Our passwords are more important than ever before, as research shows that the average person with an active digital life has more than 100 different passwords. While most of us are now aware of basic security ideas such as choosing strong passwords and not writing them down, there are some more unusual ways that they can be compromised that you need to be aware of.
|Table of Contents|
Using the Same Password as Other People
You might think that your password is completely unique, but is it possible that you’ve come up with exactly the same word or phrase as thousands of other people without realizing it? Research in this area by ExpressVPN showed that “123456” is the world’s most popular password. Each country also has its own most popular word, such as “212121” in Greece and “passwort” in Germany. They confirm that cultural differences lead to different words being commonly used in each country.
By choosing a password that means something to you personally, there’s more chance of creating something unique and memorable that can’t be guessed easily.
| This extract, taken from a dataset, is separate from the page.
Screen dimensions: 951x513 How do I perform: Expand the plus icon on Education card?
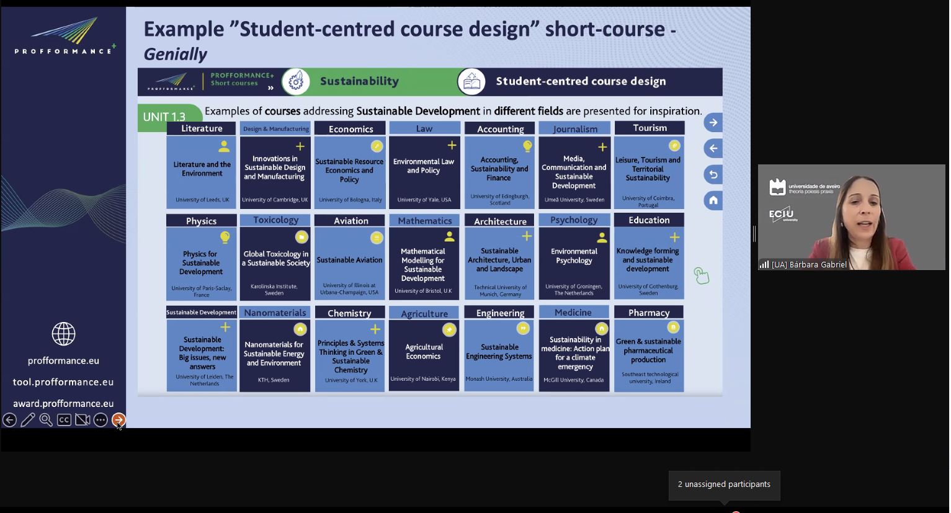point(674,238)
However, if you use a generic phrase or word then you might end up with something that’s relatively easy for hackers to guess.
The Heat from Your Fingertips
You’ve probably never thought about whether the heat from your fingertips could leave a tell-tale trail on your keyboard, have you? Yet, that’s exactly what a team of researchers from the University of Glasgow looked into recently. They used heat-detecting cameras to create thermal images and then put artificial intelligence to work in seeing if the password could be correctly guessed.
The results were surprising, as their tool was able to accurately work out 86% of the passwords, provided that the images were captured within a maximum of 20 seconds following the typing. Once the time was pushed up to 30 seconds the accuracy fell to 76%, and it dropped to 63% after a full minute had passed. Even longer passwords with up to 16 characters in them could be guessed, but the shorter the secret code, the easier it was to crack in this way.
Click here to view full size image
Meta, which is the parent company of Facebook, has pointed out that their researchers discovered hundreds of malicious apps that attempt to steal users’ passwords. They found that photo editors were the worst culprits, making up over 42% of all the cases that they came across. They also spotted the likes of flashlight apps, fitness trackers, and other seemingly innocuous apps that should be avoided.
The company confirmed all of the malicious apps that they found have now been taken off the Play Store, with Apple also removing them from their App Store. However, this still leaves a list of around 400 of these apps that users will need to manually remove from their devices to be completely safe, and there may be more out there. Meta advises people to be careful and only use trusted apps, as well as changing their password and using two-factor authentication.
There are now more ways of keeping passwords safe than ever before, so it should be easier to keep your details safe at all times, no matter what online activities you prefer.